The Objections considered, which have been raised against the reality of the Mosaic Miracles, as derived from the frequent Idolatries of the Jews; and those also against the Divine Economy, from the Temptations to which they were exposed.

SECTION I.-FROM MOSES TO THE DEATH OF JOSHUA.

THE repeated relapses of the Jews into idolatry have been alleged as weakening the credibility of the Mosaic miracles; inasmuch as the exhibition of such stupendous wonders must have left so indelible an impression, as to prevent all apostasy from a religion so enforced.

But these relapses never implied a rejection of Jehovah as their God; or of the Mosaic law as the truth.
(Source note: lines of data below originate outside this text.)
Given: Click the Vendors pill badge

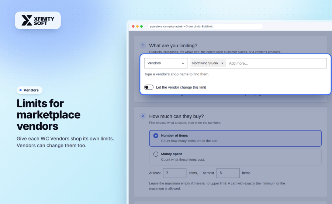Looking at the screenshot, I should pos(30,90).
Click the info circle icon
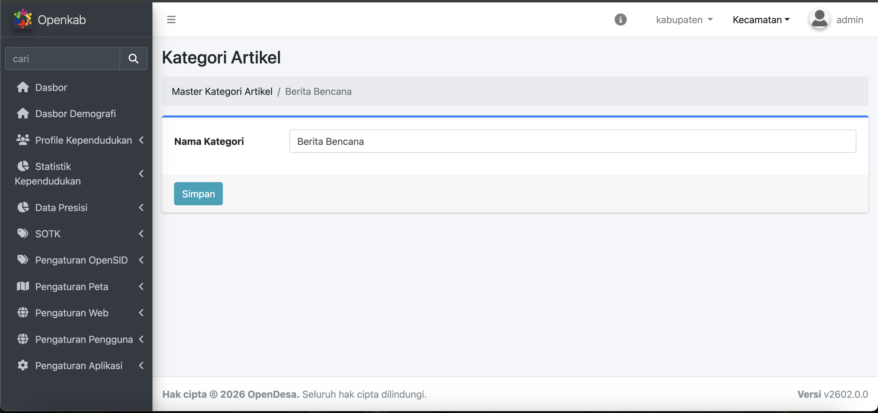The height and width of the screenshot is (413, 878). point(620,19)
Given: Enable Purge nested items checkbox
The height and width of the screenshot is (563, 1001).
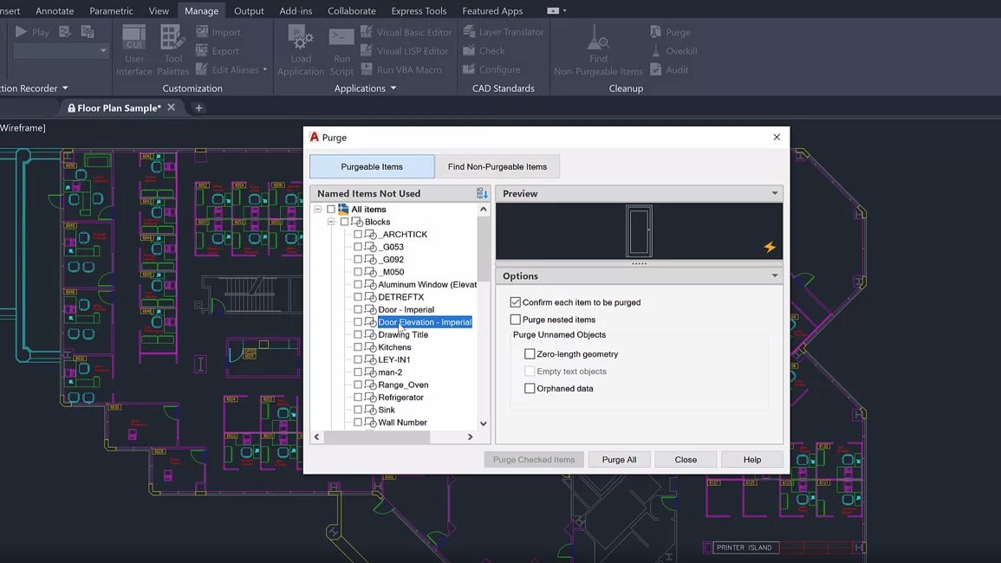Looking at the screenshot, I should [x=516, y=320].
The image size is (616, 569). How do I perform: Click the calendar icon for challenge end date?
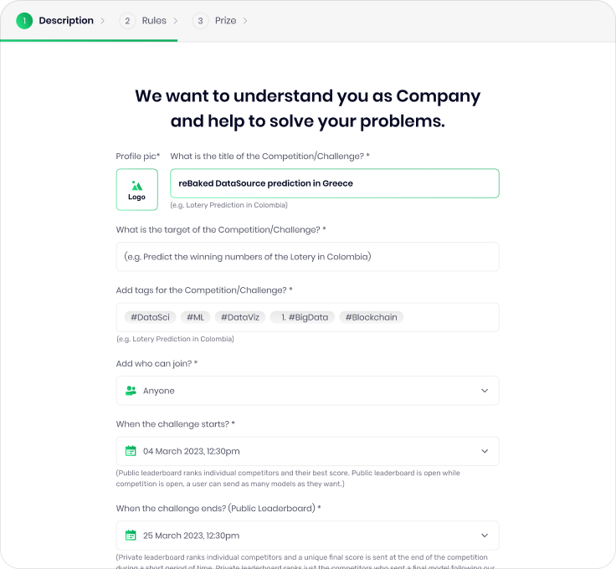pyautogui.click(x=131, y=536)
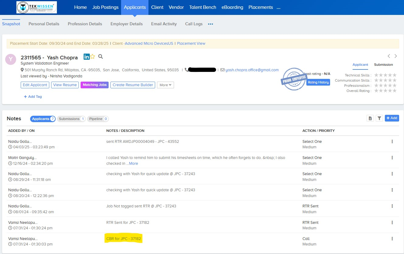The height and width of the screenshot is (254, 404).
Task: Export notes using the Excel icon
Action: (370, 118)
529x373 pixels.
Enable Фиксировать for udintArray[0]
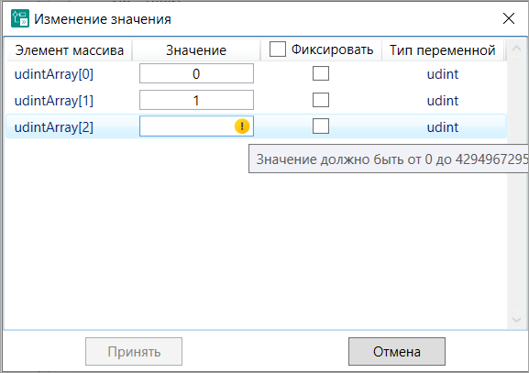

The Jewish idolatry consisted, first, in worshipping the true God by images and symbols. The golden calf of Aaron; those, afterwards of Jeroboam; the ephod of Gideon; the teraphim of Micah; will all, when we examine into the details, be found instances of this. There was no rejection of God on the part of the Jews, but only the setting up of a symbolic representation of Him; imitated, it is true, from their idolatrous neighbours, but no more implying a rejection of the Mosaic law, than the idolatry of the Papists implies a rejection of the Gospel.

The next species of idolatry was that of worshipping God in forbidden places,-as, "on high hills and in groves ;" and of imitating heathen rites, in "shaving their beards and cutting themselves." But still, it was Jehovah that was the object of their worship. Their more criminal practice of associating God with idols, did not exclude the acknowledgement of Him. And in the most flagrant instance of all, when they fell into the worshipping idols, without God, it would seem that they only considered them as intermediate and subordinate deities, from whom they expected to receive temporal blessings; and not even then did they absolutely reject Jehovah.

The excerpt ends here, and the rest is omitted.